Posts Tagged 'factory farming'

AIC is going to lay low over the summer and come back revamped by fall.  Here are two unmitigated downers to mull over in the meantime.

Statistics . . .

On Friday, Manitou RCMP went to the property in the RM of Lorne. Officers discovered as many as 500 dead pigs, along with about 160 that were so sick that they had to be put down. Many of the animals were found living without proper food, water or ventilation.

 RCMP said evidence of “severe neglect” was observed. About 2,000 animals were rescued.

. . . tragedy.

I’m very sad to say that Sunny also had to be put down recently. Sunny was surrendered to the shelter back in August 2009, and he was a super-sweet, cuddly older boy. He was finally adopted in December, only to be returned two months later. He was clearly depressed to be back in the shelter, and his awesome personality quickly disappeared. He stayed in the corner, not moving, not interested in people. And then recently, he started biting people when they tried to pet him. Four months had passed since he’d been returned, it was clear no one was going to adopt him, he was depressed and he was going to hurt someone.

Cyborg cows

At a high-tech dairy farm in Moncton.

The day begins with the first milking at 4:30 a.m. As each cow is led into the “milking parlour” a computer reads a microchip in her ear, relaying information about milk output to a screen attached to the milking machine.

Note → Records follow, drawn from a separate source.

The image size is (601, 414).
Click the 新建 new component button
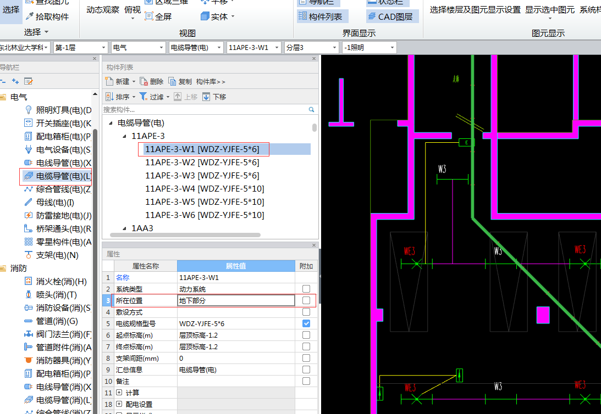point(120,81)
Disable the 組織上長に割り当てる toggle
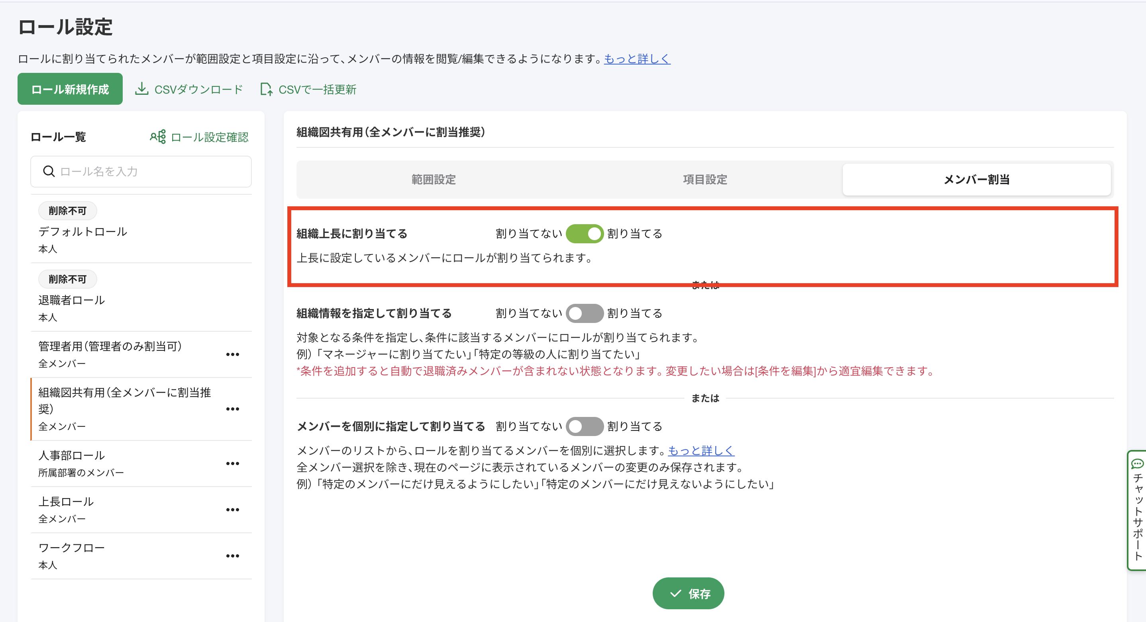Viewport: 1146px width, 622px height. click(584, 233)
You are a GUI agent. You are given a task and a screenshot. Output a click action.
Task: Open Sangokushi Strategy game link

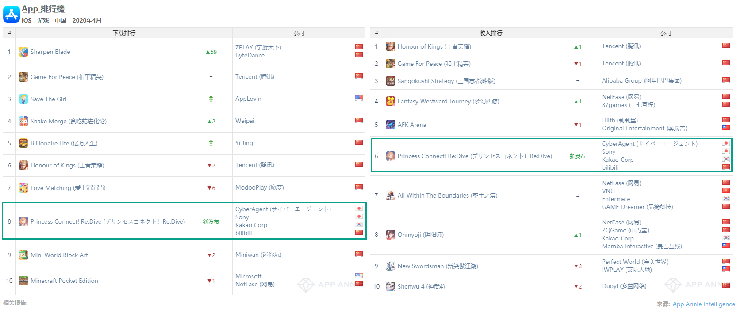coord(446,81)
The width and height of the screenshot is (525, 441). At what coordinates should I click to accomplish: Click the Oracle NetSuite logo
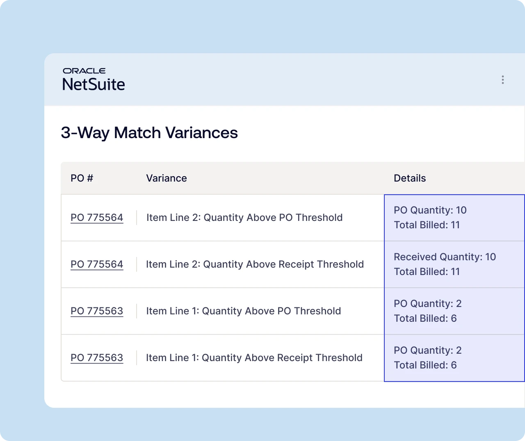[94, 80]
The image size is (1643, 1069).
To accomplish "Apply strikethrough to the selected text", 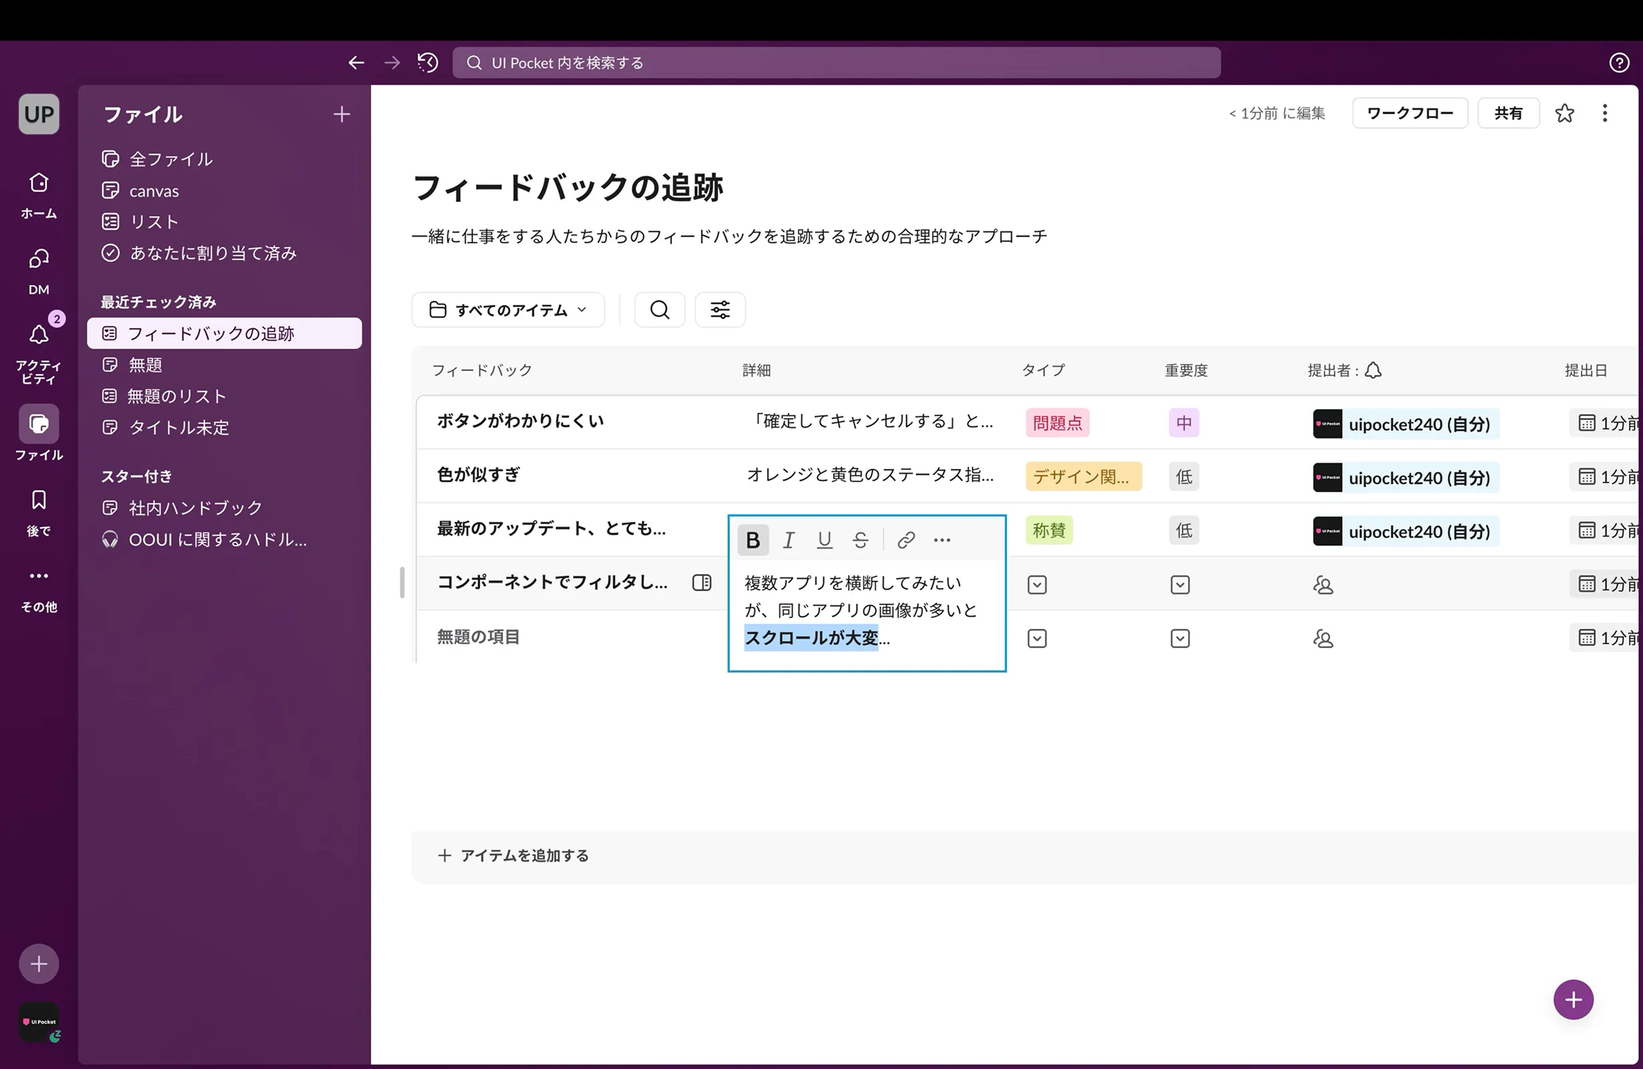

This information allows farm workers to keep track of how much milk each cow is producing. If a cow produces below her average, it’s a signal she may be sick.

A computer monitor attached to the wall provides detailed information on each cow. The flat screen looks out of place on the manure-splattered wall.

Alarming regularity

Andrew Hunt of We’re All Animals on barn fires.

Barn fires happen with alarming regularity in Canada. We could sit here and crunch death-toll figures, but numbers never tell the whole story.

To comprehend the horror these animals experience in the final moments of their lives, you have to imagine what it’s like to be caught inside one of these blazes.

In the May 7 fire, spreading flames and searing heat likely triggered thousands of deafening screams. About 1,600 sows caught fire inside of cramped gestation crates. In the intense heat, many of the pigs split open while still alive and their internal organs spilled out. Some stressed pigs tried to bite their way through metal bars. Not one pig survived.

Minimal input

Veterinary professor looks at beef production trends.

In some cases, animal care has been overlooked, and demand for some veterinary services has declined.

He said higher vet costs and lower animal values mean sick and unproductive cattle are more likely to go untreated.

Deaths and illnesses that occur on the range or in the feedlot are often viewed as inconsequential.

“Raising cattle is not fun like it used to be,” Janzen said. “Guys used to get out there and pay (closer) attention … because there was value in it.”

He said the new system of beef production is part of a larger trend that is sometimes called minimal input animal agriculture.

More animals

Against the Enviropig.

The aspect of the project that bothers me is the claim that it will allow CAFOs (Concentrated Animal Feeding Operations) to increase the numbers of pigs they are raising.

Project leader John Phillips told Reuters that with their reduced phosphorous poop, hog farms could raise 50 per cent more animals and still meet environmental rules.

Where will all the extra feed come from? Since we export most of our pork, will we get the environmental impacts while the U.S. customers get the meat?

I think the Enviropig is just a technofix – a solution added on to a problem, rather than preventing the problem from arising in the first place.

Zero doubt

A review of Mark Schatzker’s Steak.

In Texas, Schatzker learns about meat grading and marbling, and that “fat is flavour.” He also visits a feedlot where 32,000 crowded-in cattle, shot up with hormones and antibiotics, gorge themselves on flaked corn feed, and release clouds of lung-clogging fecal dust into the surrounding air. The sights, sounds and scents of the feedlot might be enough to turn some meat eaters off beef, but Schatzker does not (later) abandon grain-fed “commodity beef” on principle; he rejects it on taste, firm in the belief that “despite the veggie-friendly urgings of lentil-eating university coeds and the grumblings of bearded vegans who lurk at the edges of cocktail parties, there is zero doubt that humans are designed to eat meat.”

Big change

A profile of DeWinton’s Rescue and Sanctuary for Threatened Animals.

The RASTA grounds are like Old MacDonald’s farm, with big and small animals walking around like family. Chickens take methodical steps scanning for snacks while potbelly pigs root around with the same goal in mind. Rabbits hop by. A dog sleeps in the sun. Guinea fowl, with their elegant spotted feathers, strut around as the cat and the horses overlook the scene.

In the paddock, miniature donkeys, llamas, goats and horses hang about.

It’s an interspecies lounge area, everyone living free-range style.

That’s a big change for the RASTA residents. The chickens, for example, were rescued from a factory farm where they had laid eggs in a tight cage, suffering constant pecking from other chickens and were unable to stand or stretch their wings. When chickens’ egg production drops they are no longer valuable and are often destined to be tossed alive in a wood chipper Cerny said.